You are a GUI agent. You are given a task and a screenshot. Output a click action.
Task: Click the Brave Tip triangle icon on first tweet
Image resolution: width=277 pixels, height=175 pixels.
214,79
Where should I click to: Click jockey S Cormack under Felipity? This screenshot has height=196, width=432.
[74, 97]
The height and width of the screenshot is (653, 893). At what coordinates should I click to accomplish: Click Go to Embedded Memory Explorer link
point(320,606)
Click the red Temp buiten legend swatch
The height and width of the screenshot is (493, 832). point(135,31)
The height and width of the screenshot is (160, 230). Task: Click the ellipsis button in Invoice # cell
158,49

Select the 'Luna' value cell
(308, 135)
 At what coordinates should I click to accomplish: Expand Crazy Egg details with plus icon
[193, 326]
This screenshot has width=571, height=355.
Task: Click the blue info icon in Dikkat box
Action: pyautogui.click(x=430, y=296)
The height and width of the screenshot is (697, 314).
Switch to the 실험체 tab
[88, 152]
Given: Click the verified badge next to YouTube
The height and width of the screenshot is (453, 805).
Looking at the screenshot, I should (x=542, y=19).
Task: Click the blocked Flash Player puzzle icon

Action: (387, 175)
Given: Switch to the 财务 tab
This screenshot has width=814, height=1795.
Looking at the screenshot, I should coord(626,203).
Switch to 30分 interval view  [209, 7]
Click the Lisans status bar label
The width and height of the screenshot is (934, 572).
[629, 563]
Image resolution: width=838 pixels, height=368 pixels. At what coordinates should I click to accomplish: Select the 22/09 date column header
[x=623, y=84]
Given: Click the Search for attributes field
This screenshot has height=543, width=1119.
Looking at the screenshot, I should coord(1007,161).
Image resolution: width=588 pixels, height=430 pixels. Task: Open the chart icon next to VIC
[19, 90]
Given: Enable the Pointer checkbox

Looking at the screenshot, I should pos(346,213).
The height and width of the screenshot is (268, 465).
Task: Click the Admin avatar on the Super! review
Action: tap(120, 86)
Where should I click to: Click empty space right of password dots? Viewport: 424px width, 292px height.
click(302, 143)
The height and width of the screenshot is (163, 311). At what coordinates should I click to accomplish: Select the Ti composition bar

◆ ◆ ◆

§ **To do**
Of all the entries above, retype exactly the lines from the line with "Given: Click the verified" to the line with "Given: Switch to the 财务 tab", both included, and no others.

§ **The answer**
Given: Click the verified badge next to YouTube
The height and width of the screenshot is (453, 805).
Looking at the screenshot, I should (x=542, y=19).
Task: Click the blocked Flash Player puzzle icon

Action: (387, 175)
Given: Switch to the 财务 tab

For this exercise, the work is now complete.